Abbotsford Police Chief Bob Rich recalls the phone call he received from a mom traumatized by the death of her adult son.
The man was prescribed opioids to cope with the physical pain following an operation, but he became addicted and turned to buying drugs on the streets.
His habit turned fatal when he ingested a substance that was, unknowingly to him, laced with fentanyl.
“That’s just horrible to me. We’re talking about somebody who never would have been a drug addict … That makes me angry,” Rich said of the incident.
That story and many others have prompted Rich to author a report titled The Opioid Crisis: The Case for Prevention, which was released Tuesday.
The projected provincial death toll for the year is 1,400.
Rich said 50 per cent of these deaths occurred in private residences, and only 10 per cent were on the streets.
Many of the fatalities occurred to recreational or first-time users.
Rich wants to spread a message of prevention, in much the same way that messages about cigarette smoking and drunk driving led to changes in attitudes and behaviour over the years.

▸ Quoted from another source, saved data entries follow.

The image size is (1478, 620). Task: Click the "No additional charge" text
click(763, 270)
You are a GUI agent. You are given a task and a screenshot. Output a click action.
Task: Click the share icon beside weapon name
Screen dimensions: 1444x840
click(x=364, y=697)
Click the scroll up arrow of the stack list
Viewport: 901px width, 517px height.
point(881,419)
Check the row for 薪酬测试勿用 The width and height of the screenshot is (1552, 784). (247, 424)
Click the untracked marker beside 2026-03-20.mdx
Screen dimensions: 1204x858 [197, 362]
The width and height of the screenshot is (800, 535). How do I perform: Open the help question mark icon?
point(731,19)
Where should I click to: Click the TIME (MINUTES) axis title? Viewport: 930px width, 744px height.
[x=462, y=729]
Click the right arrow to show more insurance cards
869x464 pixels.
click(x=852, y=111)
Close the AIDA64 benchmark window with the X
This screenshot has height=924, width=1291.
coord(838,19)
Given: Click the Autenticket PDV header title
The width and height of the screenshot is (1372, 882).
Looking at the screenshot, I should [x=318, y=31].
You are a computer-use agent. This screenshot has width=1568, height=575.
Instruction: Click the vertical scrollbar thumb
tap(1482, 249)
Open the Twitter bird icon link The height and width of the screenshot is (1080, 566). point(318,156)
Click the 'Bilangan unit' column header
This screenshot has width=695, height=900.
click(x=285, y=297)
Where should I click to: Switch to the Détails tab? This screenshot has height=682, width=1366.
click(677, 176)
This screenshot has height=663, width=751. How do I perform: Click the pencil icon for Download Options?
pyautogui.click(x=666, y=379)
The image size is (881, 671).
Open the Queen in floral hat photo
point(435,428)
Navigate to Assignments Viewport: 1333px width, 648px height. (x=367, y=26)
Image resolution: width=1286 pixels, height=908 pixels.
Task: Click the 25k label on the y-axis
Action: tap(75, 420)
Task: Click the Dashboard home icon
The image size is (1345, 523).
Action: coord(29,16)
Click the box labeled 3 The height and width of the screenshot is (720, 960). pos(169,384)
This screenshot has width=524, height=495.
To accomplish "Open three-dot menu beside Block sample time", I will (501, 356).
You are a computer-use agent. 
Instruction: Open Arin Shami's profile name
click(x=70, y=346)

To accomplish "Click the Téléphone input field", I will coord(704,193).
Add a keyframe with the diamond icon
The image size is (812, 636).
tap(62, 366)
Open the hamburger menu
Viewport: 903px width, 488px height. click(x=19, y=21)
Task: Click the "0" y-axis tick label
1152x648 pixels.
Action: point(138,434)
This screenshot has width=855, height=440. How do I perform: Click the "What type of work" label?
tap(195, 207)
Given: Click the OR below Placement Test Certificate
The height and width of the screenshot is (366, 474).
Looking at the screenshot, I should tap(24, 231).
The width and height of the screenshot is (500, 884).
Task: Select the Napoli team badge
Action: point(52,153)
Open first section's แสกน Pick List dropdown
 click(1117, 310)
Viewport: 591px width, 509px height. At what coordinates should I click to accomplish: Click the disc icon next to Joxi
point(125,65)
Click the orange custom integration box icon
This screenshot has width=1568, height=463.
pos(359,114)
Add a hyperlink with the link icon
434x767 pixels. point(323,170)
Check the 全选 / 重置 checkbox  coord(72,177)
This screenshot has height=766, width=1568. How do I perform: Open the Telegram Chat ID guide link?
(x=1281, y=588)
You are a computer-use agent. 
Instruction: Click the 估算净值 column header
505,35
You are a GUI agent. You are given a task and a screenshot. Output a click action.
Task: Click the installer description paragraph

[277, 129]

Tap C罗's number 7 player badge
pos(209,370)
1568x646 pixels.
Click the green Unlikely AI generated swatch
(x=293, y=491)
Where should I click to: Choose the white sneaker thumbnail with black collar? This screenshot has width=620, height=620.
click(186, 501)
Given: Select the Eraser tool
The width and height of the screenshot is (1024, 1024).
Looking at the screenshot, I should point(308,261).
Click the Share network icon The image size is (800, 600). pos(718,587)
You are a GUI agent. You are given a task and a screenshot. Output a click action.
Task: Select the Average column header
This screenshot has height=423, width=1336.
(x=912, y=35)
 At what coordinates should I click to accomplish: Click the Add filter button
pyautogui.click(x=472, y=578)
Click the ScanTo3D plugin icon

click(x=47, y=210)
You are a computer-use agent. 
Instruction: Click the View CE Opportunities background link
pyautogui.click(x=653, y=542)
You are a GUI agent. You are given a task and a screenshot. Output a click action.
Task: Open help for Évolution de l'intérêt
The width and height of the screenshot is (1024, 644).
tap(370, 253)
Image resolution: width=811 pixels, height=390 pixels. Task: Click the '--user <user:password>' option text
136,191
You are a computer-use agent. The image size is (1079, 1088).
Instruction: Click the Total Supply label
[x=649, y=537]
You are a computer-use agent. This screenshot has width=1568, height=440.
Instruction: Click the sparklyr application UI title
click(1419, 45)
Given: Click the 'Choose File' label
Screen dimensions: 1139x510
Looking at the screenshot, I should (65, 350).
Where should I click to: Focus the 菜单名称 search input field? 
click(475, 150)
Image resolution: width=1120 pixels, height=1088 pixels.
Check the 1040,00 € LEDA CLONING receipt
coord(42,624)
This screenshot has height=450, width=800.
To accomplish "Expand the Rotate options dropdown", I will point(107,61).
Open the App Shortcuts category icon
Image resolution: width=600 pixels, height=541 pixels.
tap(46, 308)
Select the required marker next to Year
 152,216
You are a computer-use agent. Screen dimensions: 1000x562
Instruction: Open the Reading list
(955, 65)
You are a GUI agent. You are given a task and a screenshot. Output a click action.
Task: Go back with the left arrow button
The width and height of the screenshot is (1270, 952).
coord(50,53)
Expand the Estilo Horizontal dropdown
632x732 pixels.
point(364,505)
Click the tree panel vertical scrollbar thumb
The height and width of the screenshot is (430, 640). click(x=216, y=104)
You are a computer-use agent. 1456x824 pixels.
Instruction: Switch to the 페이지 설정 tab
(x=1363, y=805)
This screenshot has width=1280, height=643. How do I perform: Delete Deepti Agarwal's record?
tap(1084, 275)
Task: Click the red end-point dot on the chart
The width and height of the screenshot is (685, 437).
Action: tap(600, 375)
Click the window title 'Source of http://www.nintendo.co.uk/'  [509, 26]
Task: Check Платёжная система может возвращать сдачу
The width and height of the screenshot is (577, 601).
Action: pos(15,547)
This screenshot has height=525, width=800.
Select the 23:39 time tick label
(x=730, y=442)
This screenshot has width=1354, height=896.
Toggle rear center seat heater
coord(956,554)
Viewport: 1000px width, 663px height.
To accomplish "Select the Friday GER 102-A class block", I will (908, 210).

Rich said prior to the overdose crisis, the risk of dying while using street drugs was mainly isolated to “entrenched drug users.”
But now any user of drugs is at high risk, and he believes a “culture shift” is needed, with a larger focus on prevention and early intervention.
“For a crisis caused by an unstoppable flow of drugs that are killing people daily, the real answer lies with finding a way to stop people from initially using these drugs,” Rich writes.
He said the current response typically involves first responders attending an overdose call, after which the individual chooses not to go to the hospital or seek treatment.
“The problem is that, although this response saves a life, it does nothing to end the drug use and cycle of addiction causing the crisis,” Rich writes in the report.
He said an addict currently seeking recovery faces a number of barriers, including cost, capacity, stigma and discrimination.
Rich said a “new methodology” and “re-allocation of existing resources” are needed. He says that such a program will require, among other things:
• a government appointee in charge of a prevention and early intervention program;
• the development of a comprehensive plan;
• co-operation among various government agencies to come up with solutions; and
• a targeted approach that includes messages and programs.
The full report can be viewed online at abbypd.ca.